El Salvaje se sobresaltó. ¡Aquella sensación en sus propios labios! Se llevó una mano a la boca; las cosquillas cesaron; volvió a poner la mano izquierda en el pomo metálico y volvió a sentirlas. Entretanto, el órgano de perfumes, exhalaba almizcle puro. Agónica, una superpaloma zureaba en la pista sonora: ¡Oh…, oooh…! Y, vibrando a sólo treinta y dos veces por segundo, una voz más grave que el bajo africano contestaba: ¡Ah…, aaah! ¡Oh, oooh! ¡Ah…, aaah!, los labios estereoscópicos se unieron nuevamente, y una vez más las zonas erógenas faciales de los seis mil espectadores del Alhambra se estremecieron con un placer galvánico casi intolerable. ¡Ohhh…!

El argumento de la cinta era sumamente sencillo.
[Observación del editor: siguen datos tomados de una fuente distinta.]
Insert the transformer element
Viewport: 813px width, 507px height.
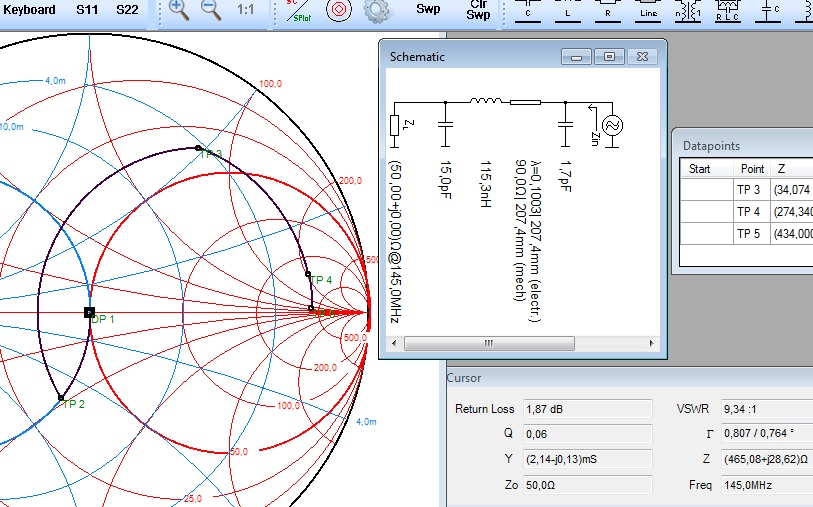[688, 11]
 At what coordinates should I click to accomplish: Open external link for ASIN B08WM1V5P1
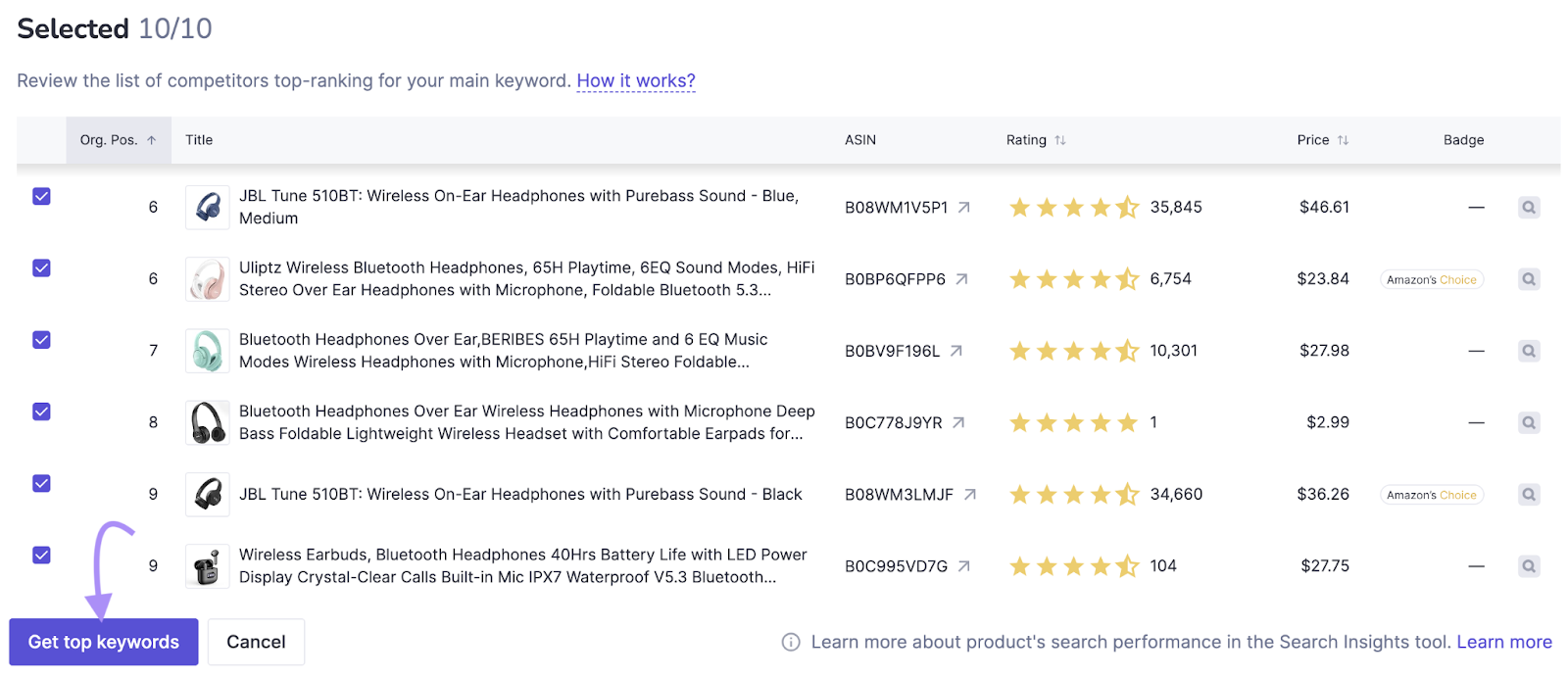964,208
Pocos minutos después de los primeros -Ooooh y Aaaah (tras el canto de un dúo y una escena de amor en la famosa piel de oso, cada uno de cuyos pelos -el Predestinador Ayudante tenía toda la razón- podía palparse separadamente), el negro sufría un accidente de helicóptero y caía de cabeza. ¡Plas! ¡Oué golpe en la frente! Un coro de ayes se levantó del público.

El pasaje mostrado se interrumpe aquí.